重症急性胰腺炎时可明显导致心肌损害,心肌细胞凋亡也会明显增加,其程度随着心肌损害程度的加重而加重,同时随着重症急性胰腺炎病程的延长而逐渐加重。本文主要综述了心肌细胞凋亡的调控基因,占有非常重要地位是Bcl-2基因家族,其中Bcl-2基因和Bax是一对功能完全相反的重要的细胞凋亡调节基因,参与了抑制或诱导细胞凋亡。两者的比例调节着细胞凋亡的发生,决定着细胞是存活还是凋亡;重症急性胰腺炎导致心肌细胞调亡的可能机制以及重症急性胰腺炎时诱导心肌细胞凋亡的治疗。当细胞凋亡为细胞死亡的主要方式时,通过积极有效的药物干预,有可能逆转过度凋亡所致的病理变化,减少细胞凋亡,促进细胞再生。故进一步研究重症急性胰腺炎细胞凋亡基因调控以及细胞凋亡基因信号传导途径,必将为全面了解急性胰腺炎和胰心综合症的发病机制提供科学依据,为研究有关治疗药物的作用机制开辟崭新的前景。

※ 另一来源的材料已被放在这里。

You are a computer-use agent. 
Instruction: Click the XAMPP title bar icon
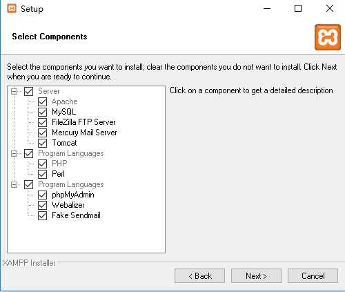(x=12, y=8)
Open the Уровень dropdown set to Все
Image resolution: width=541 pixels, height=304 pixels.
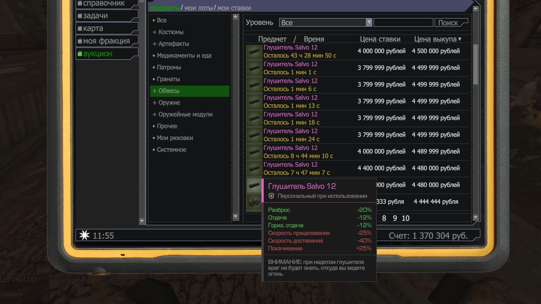325,23
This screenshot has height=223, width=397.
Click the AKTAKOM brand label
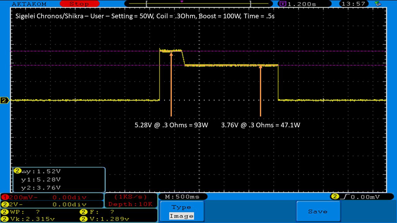click(29, 4)
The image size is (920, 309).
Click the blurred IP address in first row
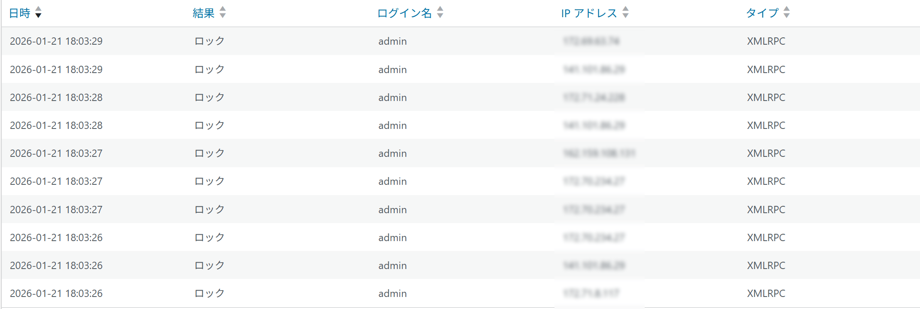coord(591,41)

Advance on the relationship between severe acute pancreatitis and cardiac myocytes apoptosis

Severe acute pancreatitis （SAP） can obviously lead to myocardium damage and myocardial cell apoptosis also will be significantly increased. The extent of damage of the myocardial cell apoptosis aggravates along with the myocardial injury and at the same time, aggravates with the disease course too. This paper mainly reviewed the very important regulation gene of the myocardial cell apoptosis, the Bcl-2 gene families, including Bcl-2 gene and Bax gene. Their functions are completely opposite, involving in inhibiting or inducing cell apoptosis. The proportion of the two regulates the cell apoptosis happen, determines that the cell is whether survival or apoptosis. This paper also reviewed the possible mechanisms of myocardial cell apoptosis caused by SAP and the treatment of the induced myocardial cell apoptosis in SAP. When the cell apoptosis is the main way of the cell death, it might reverse the pathological changes caused by excessive apoptosis, reduce the cell apoptosis and promote the cell regeneration by the active and effective drug intervention. Therefore, it will provide the scientific basis for a comprehensive underst＇~/nding of the pathogenesis of acute pancreatitis and pancreatitica-heart syndrome and open up a new prospect for research on the mechanism of drug treatment that further study on the cell apoptosis regulation genes and their signal transduction pathways in SAP.